Kate handed him over. “Hercules,” she said.
“Hercules?” Pete wasn’t convinced.
“A suitably heroic name,” said Kate.
“The poor little thing hasn’t done anything yet,” Pete argued.
“Oh yes, he has,” said Candace under her breath, nudging Angelica. “I think now would be a good time to leave.”
“Do you think it is Pete’s?” Angelica asked Candac
e and Scarlet as they descended in the lift.
“Absolutely not,” Candace replied.
“Oh, I think it probably is,” said Scarlet.
“Doesn’t look anything like him.”
“But it doesn’t look like anyone else,” Scarlet reminded her.
“That’s because we don’t know what we’re looking for. Give it time. The truth always comes out in the end.”
The birth of Hercules changed nothing with respect to Kate and Pete’s divorce. The lawyers fought it out, and Edmondo distracted Kate with promises of palaces and parties and a lavish wedding on the beaches of Mauritius, which had always been her dream. A year went by. Angelica finished her book and handed it in. Claudia called as soon as she had read it to say that it was even better than The Silk Serpent. Olivier read the manuscript and took her out for dinner to celebrate, raising his glass to his gifted, beautiful wife, and Angelica realized that, with time and love, it was possible for emotional scars to heal. Life went on like a train that waits for no one; she couldn’t alter its course, but she could alter the way she chose to travel.

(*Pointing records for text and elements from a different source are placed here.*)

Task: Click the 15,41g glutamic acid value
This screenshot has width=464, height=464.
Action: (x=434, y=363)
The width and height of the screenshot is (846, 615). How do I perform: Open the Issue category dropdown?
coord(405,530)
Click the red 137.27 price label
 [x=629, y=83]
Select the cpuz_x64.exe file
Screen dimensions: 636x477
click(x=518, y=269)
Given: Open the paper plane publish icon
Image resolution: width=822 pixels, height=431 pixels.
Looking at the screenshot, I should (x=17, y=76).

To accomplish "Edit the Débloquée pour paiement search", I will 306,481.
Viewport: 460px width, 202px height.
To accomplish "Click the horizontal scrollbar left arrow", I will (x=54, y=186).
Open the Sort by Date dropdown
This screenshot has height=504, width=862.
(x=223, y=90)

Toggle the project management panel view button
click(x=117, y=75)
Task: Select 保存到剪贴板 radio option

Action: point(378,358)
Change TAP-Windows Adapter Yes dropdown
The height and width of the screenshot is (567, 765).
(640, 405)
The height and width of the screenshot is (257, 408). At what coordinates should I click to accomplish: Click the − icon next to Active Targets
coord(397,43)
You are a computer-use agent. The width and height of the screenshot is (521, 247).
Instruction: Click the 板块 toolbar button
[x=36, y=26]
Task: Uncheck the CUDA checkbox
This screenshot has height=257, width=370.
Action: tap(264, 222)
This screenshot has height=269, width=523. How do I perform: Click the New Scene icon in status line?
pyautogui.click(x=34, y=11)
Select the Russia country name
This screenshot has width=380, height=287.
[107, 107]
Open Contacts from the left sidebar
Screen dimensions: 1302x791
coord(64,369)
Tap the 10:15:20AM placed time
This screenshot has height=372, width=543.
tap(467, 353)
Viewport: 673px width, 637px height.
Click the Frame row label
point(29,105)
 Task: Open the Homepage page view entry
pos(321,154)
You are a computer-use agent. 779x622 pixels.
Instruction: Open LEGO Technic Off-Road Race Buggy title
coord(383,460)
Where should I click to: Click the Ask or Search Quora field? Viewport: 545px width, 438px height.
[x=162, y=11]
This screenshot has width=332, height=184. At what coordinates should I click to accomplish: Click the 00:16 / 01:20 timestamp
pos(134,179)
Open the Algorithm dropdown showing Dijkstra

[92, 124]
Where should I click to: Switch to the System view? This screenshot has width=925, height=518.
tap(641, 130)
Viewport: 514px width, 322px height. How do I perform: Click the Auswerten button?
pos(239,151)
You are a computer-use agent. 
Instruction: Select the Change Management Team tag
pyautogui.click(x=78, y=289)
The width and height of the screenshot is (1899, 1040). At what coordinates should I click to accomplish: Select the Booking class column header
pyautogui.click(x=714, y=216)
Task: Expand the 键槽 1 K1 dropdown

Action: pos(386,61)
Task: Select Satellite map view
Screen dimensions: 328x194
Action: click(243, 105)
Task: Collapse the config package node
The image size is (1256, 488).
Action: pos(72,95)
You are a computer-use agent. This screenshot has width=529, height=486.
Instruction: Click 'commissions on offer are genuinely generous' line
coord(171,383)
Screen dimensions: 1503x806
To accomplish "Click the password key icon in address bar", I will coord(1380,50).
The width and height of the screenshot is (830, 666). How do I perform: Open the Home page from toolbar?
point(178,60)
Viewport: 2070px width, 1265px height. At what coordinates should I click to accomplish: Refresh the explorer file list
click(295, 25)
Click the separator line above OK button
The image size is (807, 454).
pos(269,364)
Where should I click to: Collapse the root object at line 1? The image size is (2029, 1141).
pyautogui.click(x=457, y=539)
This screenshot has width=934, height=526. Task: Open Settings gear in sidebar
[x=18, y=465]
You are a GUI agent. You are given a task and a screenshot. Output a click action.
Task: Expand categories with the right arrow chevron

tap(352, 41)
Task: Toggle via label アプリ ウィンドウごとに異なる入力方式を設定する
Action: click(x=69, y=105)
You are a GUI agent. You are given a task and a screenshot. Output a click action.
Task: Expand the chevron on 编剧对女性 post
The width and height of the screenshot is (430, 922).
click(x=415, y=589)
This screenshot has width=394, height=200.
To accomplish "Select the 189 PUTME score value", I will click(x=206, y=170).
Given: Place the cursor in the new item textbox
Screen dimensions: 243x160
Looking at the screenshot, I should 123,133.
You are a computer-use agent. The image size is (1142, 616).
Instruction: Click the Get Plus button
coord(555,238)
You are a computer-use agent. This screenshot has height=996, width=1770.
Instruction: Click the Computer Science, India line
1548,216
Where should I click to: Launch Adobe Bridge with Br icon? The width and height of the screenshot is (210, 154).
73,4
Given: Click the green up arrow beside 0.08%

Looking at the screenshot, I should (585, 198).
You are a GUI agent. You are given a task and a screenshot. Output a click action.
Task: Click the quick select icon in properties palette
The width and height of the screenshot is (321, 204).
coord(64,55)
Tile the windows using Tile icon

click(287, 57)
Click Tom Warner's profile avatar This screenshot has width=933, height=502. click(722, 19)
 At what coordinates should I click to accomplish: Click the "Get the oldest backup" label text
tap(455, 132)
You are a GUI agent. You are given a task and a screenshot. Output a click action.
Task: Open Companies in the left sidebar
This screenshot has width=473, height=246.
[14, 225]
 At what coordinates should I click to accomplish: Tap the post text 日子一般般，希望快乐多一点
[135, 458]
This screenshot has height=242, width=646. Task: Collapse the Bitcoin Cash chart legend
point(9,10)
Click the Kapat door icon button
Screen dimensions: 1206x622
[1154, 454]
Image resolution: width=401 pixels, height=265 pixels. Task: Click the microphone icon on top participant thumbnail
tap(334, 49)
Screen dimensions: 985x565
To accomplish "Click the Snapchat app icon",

Then, one spring evening, as Angelica sat in the garden watching the blue tits fly in and out of the feeding cage that swung from the magnolia tree, Olivier came out with two glasses of wine, having just returned from work. The children were playing on the painted wooden playhouse, jumping off the roof, frightening the squirrels away from the bird food with their noisy chatter.
“You’re home early,” she said, pleased.
“I want to spend more time with my family.” He handed her the wine and a little blue book, the size of his hand.
“What’s this?”
“I was in Waterstone’s, buying a book on Roman emperors for Joe, when I saw a pile of these on the counter. The funny name and pretty cover caught my attention. When I read the title, I thought it was something you’d like.”
She stared at the words, her eyes misting with the sudden cascade of memories. “Thank you, darling,” she replied. “How thoughtful of you.”